Lead/Presenter: Wyndy Wiitala,  COIN - Ann Arbor
All Authors: Wiitala WL (VA Center for Clinical Management Research, VA Ann Arbor Healthcare System, Ann Arbor, MI), Ratz DP (VA Center for Clinical Management Research, VA Ann Arbor Healthcare System, Ann Arbor, MI), Hayward RA (VA Center for Clinical Management Research, VA Ann Arbor Healthcare System, Ann Arbor, MI; Dept of Internal Medicine, University of Michigan, Ann Arbor, MI) Burns JA (VA Center for Clinical Management Research, VA Ann Arbor Healthcare System, Ann Arbor, MI) Keusch J (VA Center for Clinical Management Research, VA Ann Arbor Healthcare System, Ann Arbor, MI) Visnic S (VA Center for Clinical Management Research, VA Ann Arbor Healthcare System, Ann Arbor, MI) Sussman JB (VA Center for Clinical Management Research, VA Ann Arbor Healthcare System, Ann Arbor, MI; Dept of Internal Medicine, University of Michigan, Ann Arbor, MI)

Objectives:
Risk prediction plays a key role in the primary prevention of cardiovascular disease, but it is less well-developed in secondary prevention, which refers to people who have already had cardiovascular events. With the introduction of new, expensive, understudied drugs, predicting who is likely to have future events becomes even more important. We examined if the VA electronic health record could effectively be used to predict atherosclerotic cardiovascular disease (ASCVD) for secondary prevention.

Methods:
We defined a cohort of 742,787 VA patients from 2009 who had a heart attack or stroke in the prior 5 years. Outcome events included fatal and non-fatal heart attack or stroke during 5-years of follow-up. Logistic regression models were applied separately for men and women using 80% training and 20% testing data.
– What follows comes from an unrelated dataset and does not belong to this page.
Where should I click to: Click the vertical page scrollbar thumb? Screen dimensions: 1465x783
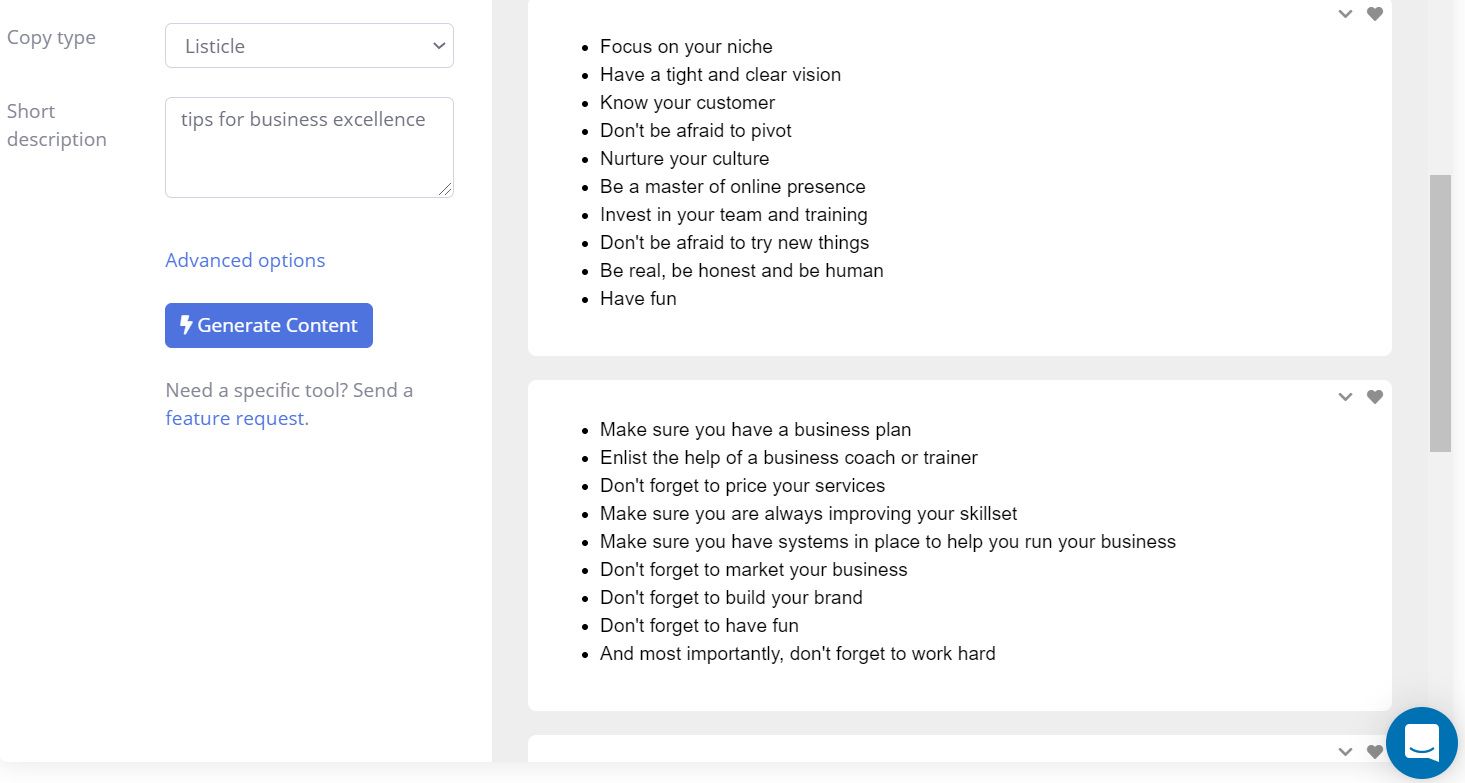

Predictors included traditional cardiovascular disease risk factors, including longitudinal evaluations, history of heart attack vs. history of stroke, time since last event, number of total prior events, and medication use.

Results:
The sample included 742,787 patients, over 20,000 of whom were women. 52% had a history of heart attack, 35% stroke, and 13% both. Many patients also had a history of peripheral arterial disease (41%), coronary artery bypass surgery (6%), primary coronary intervention (15%). Of male patients, 30% had another event during the 5 years of follow-up, compared to 23% of women. The c-statistic for predicting any future events was 0.69 for men and 0.76 for women. Although calibration was good for both models, the model for women was slightly better calibrated. The average predicted risk for men was 0.30 (SD = 0.14; IQR: 0.19, 0.38) and for women was 0.23 (SD = 0.16; IQR: 0.11, 0.31).

Implications:
Using data entirely within the electronic health record, we were able to predict secondary events as successfully as prior primary risk scores.

Impacts:
These findings could guide population health management or use of new cardiovascular medicines, among other possibilities.